Une autre voie pourrait être de récolter des raisins en sous-maturité pour en incorporer le jus, plus acide, à la cuvée finale. A la vigne, le viticulteur peut gérer le potentiel alcool en régulant la hauteur de la haie foliaire. Une année d’essais en 2020 a montré l’intérêt du rognage court qui ne conserve que 60 % du plan de végétation habituel. Mais cette alternative n’est pas adaptée à tous les terroirs et ses modalités pratiques doivent encore être précisées. Un essai d’ombrage sur riesling et gewurztraminer est prévu en 2022 ou 2023 à Colmar et à Châtenois. Il évaluera deux marques de filets offrant des protections de 50 à 75 %.

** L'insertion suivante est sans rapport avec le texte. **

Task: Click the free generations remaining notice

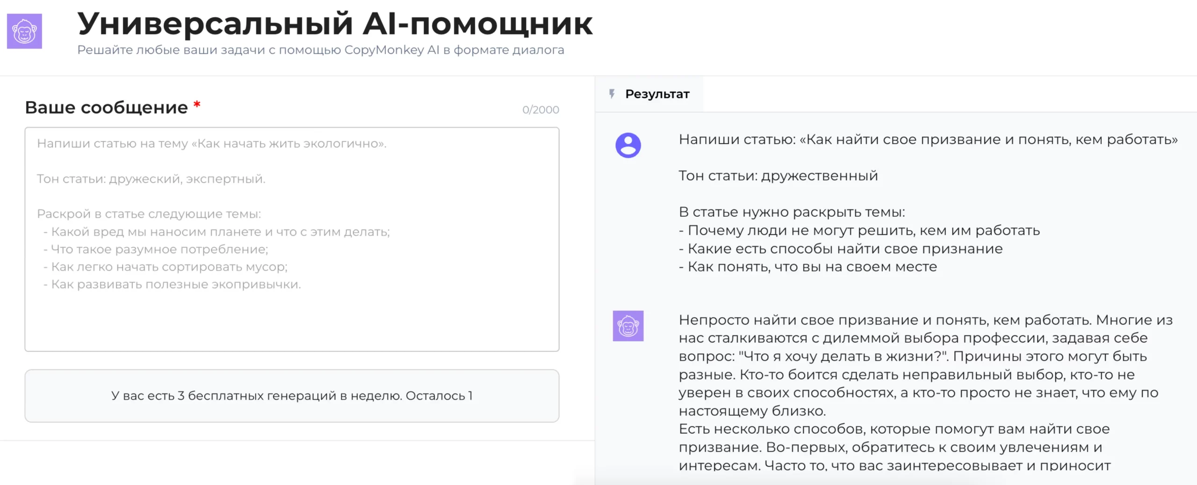Action: 292,396
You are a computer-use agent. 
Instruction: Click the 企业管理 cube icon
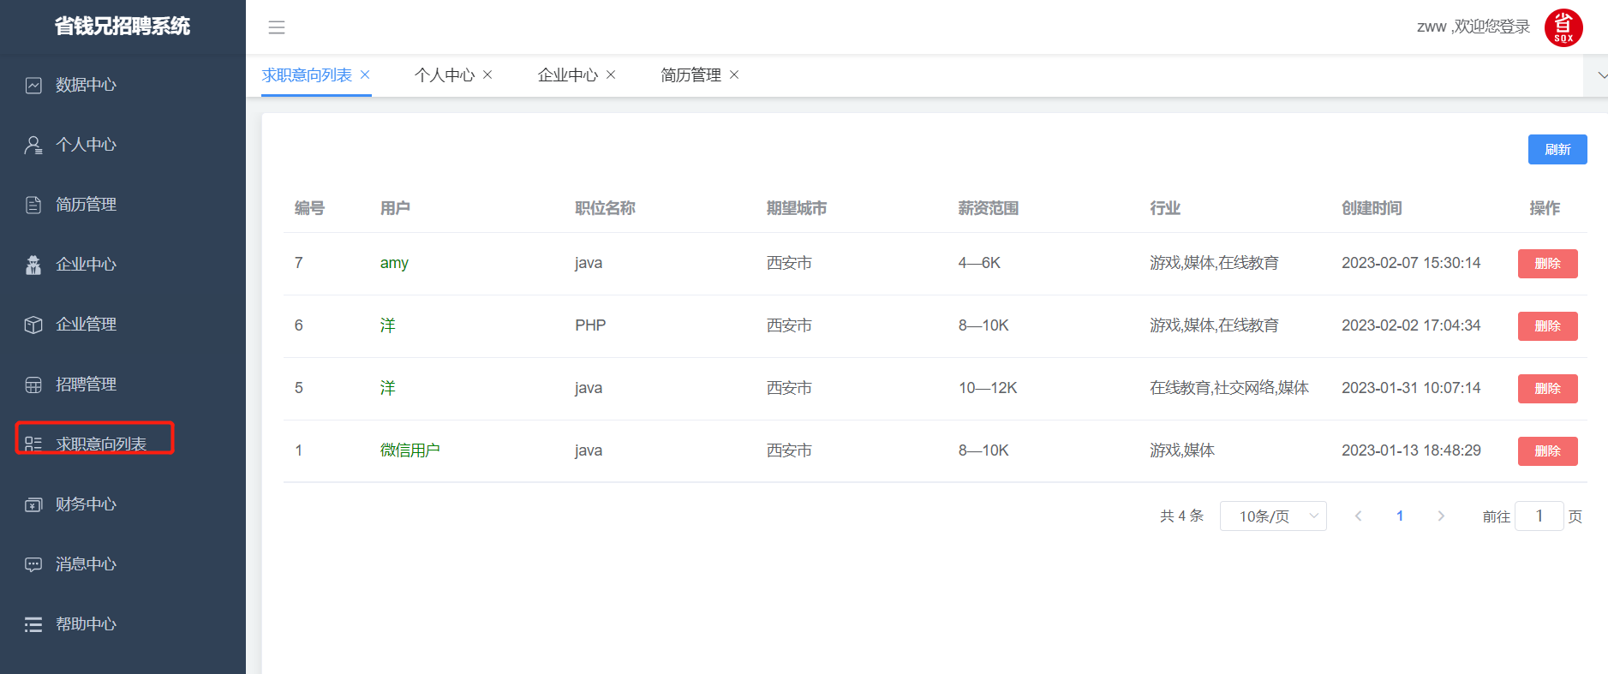pos(33,325)
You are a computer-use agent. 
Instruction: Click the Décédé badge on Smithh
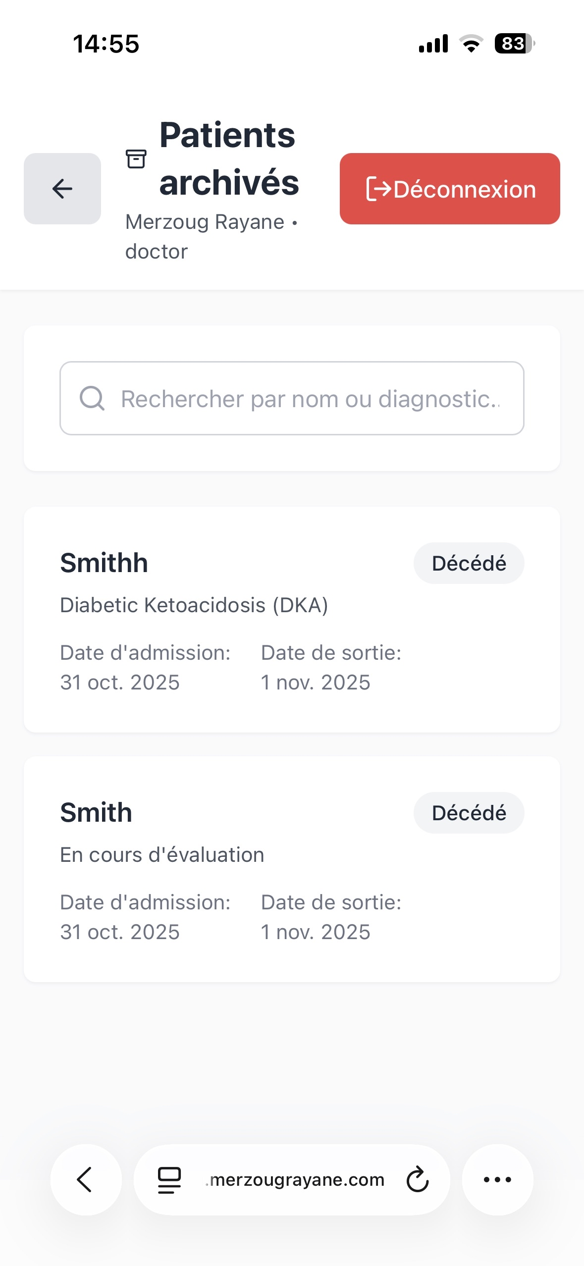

L’augmentation de la température, la modification du régime des pluies et la variabilité climatique en général auront un impact sur la vigne et son environnement. « Chaque maladie, chaque ravageur aura sa propre dynamique en fonction du décalage de la phénologie de la vigne » avance Céline Abidon, du pôle IFV Alsace. Difficile cependant de faire des pronostics. L’hypothèse d’une moindre occurrence du couple mildiou/oïdium en raison de sécheresses plus prononcées ne fait pas consensus. Drosophilia suzukii aura du mal à se multiplier au cours des été secs. En revanche, le nombre de générations de vers de la grappe a de bonnes chances de croître car l’insecte aura besoin de moins de temps pour se multiplier. Les maladies du bois resteront sans doute virulentes car le dépérissement des plantes hôtes proches des vignes en cas d’été chaud peut encourager les vecteurs à se réfugier dans la vigne. Cependant les symptômes foliaires risquent de se faire plus rares et les cas d’apoplexie plus fréquents.
*: Ces deux variétés sont inscrites au catalogue mais leur usage n’est pas prévu par le cahier des charges de l’appellation Alsace.